Allow templates & ISOs from IPv6 host address.

[GabrielBrascher]

Description

This PR removes a conditional in com.cloud.utils.UriUtils.validateUrl(java.lang.String, java.lang.String).

I don't see reasons to block IPv6 addresses when registering templates & ISOs.
Tested and the whole CloudStack template registration works fine when using IPv6 addresses (both on management node & template repository).

Please let me know if there are any know issues that justify blocking IPv6 addresses.

I've tested on a 4.16.0.0 environment, however, the PR's base branch is main.
I can rebase it for 4.16.1.0 if that sounds good.

Fixes: #3047

Types of changes

• Breaking change (fix or feature that would cause existing functionality to change)
• New feature (non-breaking change which adds functionality)
• Bug fix (non-breaking change which fixes an issue)
• Enhancement (improves an existing feature and functionality)
• Cleanup (Code refactoring and cleanup, that may add test cases)

Feature/Enhancement Scale or Bug Severity

Feature/Enhancement Scale

• Major
• Minor

Bug Severity

• BLOCKER
• Critical
• Major
• Minor
• Trivial

Screenshots (if appropriate):

How Has This Been Tested?

• Register a new template in the UI (from IPv6 host)
• Register a new kubernetes ISO (from IPv6 host)
• Check DB entries validating that all is correct
• Mount secondary storage and ensure that Template and ISO have been properly placed in their secondary storage folders

[GabrielBrascher]

@blueorangutan package

[blueorangutan]

@GabrielBrascher a Jenkins job has been kicked to build packages. I'll keep you posted as I make progress.

[blueorangutan]

Packaging result: ✖️ el7 ✖️ el8 ✖️ debian ✖️ suse15. SL-JID 2101

[GabrielBrascher]

@blueorangutan package

[blueorangutan]

@GabrielBrascher a Jenkins job has been kicked to build packages. I'll keep you posted as I make progress.

[DaanHoogland]

looks good, are we sure we covered all bases with repect to ipv6?

[GabrielBrascher]

That code is 10 years old, in "another era" where there was not much IPv6 support.
Nowadays, most repositories serve both IPv4 and IPv6.

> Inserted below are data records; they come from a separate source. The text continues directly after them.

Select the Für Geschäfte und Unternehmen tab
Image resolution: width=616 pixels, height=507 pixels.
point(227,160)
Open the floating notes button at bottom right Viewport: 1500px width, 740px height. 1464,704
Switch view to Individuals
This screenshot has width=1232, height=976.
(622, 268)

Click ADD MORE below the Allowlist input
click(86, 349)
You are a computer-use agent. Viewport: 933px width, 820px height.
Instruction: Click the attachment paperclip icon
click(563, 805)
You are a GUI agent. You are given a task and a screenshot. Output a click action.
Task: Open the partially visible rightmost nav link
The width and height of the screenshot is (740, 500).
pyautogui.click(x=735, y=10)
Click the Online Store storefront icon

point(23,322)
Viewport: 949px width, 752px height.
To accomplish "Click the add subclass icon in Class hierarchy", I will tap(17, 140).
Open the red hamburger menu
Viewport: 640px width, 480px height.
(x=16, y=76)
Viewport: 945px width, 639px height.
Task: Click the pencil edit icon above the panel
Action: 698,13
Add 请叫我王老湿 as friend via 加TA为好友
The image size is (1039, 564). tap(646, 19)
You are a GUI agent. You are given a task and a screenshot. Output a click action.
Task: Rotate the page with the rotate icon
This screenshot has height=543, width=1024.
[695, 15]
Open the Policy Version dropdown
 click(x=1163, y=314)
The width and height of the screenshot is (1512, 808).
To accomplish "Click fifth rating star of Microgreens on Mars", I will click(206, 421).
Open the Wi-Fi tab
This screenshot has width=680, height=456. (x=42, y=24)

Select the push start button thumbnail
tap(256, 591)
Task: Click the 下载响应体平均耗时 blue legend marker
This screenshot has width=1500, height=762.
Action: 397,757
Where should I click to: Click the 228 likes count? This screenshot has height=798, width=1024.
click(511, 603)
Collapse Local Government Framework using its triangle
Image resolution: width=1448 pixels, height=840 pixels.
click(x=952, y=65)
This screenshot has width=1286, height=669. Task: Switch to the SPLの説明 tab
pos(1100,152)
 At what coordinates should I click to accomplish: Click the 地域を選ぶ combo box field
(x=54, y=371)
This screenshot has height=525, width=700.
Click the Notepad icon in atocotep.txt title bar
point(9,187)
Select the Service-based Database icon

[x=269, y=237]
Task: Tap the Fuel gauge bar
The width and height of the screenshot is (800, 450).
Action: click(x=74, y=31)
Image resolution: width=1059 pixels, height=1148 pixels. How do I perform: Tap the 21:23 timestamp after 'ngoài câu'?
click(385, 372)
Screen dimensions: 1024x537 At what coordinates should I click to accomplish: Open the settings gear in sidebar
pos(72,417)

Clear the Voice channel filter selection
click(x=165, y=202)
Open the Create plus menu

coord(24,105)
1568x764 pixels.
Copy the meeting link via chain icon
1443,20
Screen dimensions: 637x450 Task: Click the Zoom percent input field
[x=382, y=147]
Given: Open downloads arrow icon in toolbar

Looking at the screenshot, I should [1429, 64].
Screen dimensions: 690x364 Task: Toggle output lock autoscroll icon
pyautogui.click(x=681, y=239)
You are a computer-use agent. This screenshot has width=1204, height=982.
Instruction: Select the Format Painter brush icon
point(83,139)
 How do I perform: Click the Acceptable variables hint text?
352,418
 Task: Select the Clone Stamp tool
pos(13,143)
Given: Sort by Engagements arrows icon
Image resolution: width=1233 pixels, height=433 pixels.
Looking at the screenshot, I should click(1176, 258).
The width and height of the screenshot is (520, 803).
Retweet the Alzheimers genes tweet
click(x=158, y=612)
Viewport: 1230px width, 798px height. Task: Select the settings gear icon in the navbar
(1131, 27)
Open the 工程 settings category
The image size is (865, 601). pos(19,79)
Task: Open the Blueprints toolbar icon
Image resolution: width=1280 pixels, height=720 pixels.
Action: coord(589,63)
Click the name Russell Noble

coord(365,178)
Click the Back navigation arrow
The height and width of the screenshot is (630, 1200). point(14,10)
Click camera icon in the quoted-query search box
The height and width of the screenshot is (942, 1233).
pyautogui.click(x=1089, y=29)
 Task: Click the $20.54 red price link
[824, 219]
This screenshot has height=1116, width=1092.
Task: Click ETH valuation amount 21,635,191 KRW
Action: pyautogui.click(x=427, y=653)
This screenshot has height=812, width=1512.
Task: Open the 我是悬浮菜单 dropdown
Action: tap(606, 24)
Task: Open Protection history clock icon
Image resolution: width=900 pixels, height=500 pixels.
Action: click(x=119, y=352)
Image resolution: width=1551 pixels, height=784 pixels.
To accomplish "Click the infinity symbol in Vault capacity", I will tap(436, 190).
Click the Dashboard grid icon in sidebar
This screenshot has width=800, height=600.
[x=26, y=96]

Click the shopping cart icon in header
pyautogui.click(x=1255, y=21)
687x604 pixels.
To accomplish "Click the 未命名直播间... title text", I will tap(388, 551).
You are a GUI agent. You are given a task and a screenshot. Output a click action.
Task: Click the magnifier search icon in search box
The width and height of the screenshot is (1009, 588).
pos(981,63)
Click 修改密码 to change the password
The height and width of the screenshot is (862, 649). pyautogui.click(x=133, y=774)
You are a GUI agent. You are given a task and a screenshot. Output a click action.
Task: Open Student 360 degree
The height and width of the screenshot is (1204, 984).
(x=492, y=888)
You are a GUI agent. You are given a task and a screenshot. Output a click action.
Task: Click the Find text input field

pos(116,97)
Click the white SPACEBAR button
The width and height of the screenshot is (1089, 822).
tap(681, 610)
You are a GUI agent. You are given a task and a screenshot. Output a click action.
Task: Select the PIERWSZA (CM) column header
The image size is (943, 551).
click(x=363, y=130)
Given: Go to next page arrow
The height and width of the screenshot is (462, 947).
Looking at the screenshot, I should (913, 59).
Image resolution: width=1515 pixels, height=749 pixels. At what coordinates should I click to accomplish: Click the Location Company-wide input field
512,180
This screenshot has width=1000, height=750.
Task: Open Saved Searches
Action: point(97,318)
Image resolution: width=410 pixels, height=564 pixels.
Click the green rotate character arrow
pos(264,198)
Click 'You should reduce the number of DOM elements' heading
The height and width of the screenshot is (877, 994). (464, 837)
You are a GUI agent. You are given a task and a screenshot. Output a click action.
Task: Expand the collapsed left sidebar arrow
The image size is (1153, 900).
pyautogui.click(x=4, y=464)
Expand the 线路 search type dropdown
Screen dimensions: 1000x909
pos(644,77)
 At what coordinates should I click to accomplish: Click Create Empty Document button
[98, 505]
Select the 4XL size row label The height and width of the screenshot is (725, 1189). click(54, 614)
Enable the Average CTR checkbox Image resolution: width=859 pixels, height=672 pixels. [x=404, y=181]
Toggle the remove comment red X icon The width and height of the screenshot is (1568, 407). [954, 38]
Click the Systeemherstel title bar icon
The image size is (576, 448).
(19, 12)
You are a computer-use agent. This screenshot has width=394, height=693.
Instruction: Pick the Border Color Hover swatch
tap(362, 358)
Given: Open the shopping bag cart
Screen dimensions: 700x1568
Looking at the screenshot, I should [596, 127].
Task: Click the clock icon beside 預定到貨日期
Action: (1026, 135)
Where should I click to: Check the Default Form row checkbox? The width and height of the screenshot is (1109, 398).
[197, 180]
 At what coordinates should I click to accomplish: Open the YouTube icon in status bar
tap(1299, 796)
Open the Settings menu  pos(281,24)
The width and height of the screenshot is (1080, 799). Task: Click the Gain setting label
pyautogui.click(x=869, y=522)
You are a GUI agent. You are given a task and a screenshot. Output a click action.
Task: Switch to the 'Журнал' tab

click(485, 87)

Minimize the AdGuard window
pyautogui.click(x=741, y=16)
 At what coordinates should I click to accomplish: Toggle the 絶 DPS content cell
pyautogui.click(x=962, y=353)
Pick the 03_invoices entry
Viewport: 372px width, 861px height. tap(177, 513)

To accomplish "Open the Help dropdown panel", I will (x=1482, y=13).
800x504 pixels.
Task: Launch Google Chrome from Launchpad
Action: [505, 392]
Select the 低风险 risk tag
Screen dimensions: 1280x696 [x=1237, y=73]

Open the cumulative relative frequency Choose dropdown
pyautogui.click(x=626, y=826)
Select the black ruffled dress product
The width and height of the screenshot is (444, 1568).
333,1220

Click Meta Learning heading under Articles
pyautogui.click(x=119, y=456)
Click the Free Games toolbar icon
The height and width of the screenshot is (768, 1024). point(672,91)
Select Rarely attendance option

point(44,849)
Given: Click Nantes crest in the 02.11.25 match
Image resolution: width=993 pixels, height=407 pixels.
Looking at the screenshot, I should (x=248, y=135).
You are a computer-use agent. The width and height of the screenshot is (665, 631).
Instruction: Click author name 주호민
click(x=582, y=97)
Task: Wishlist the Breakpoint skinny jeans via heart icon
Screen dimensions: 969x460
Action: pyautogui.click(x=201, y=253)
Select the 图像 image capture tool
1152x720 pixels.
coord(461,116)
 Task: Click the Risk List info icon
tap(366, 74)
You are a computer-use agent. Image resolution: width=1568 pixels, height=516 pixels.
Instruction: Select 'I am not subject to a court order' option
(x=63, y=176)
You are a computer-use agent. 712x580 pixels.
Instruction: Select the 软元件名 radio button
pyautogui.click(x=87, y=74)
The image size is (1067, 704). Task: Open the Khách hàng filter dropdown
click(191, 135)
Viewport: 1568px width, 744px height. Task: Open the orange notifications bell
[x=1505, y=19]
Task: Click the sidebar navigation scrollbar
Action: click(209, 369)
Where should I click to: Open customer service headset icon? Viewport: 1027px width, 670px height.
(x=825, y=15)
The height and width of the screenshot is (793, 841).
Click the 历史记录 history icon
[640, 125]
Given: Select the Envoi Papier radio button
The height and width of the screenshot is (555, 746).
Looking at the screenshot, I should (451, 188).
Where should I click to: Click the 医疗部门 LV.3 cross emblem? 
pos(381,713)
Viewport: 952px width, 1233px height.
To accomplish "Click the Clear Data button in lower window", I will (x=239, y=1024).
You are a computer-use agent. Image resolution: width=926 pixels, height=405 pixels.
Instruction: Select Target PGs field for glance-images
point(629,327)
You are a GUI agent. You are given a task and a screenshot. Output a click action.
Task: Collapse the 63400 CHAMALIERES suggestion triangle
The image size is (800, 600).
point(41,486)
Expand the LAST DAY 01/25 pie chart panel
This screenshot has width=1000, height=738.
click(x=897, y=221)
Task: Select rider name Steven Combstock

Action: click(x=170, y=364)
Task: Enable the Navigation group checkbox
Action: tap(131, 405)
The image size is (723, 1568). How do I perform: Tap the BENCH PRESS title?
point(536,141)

@DaanHoogland It is important to note that it could fail to register templates/ISOs from repositories with IPv6 addresses only, in the scenarios where SSVMs do not have an IPv6 address (might be the majority of cases, I don't know who configures or not SystemVMs with IPv6).

With that said, I still prefer to have an exception such as "could not reach the host", instead of getting CloudStack blocking right away in case of IPv6 assuming that it is not supported.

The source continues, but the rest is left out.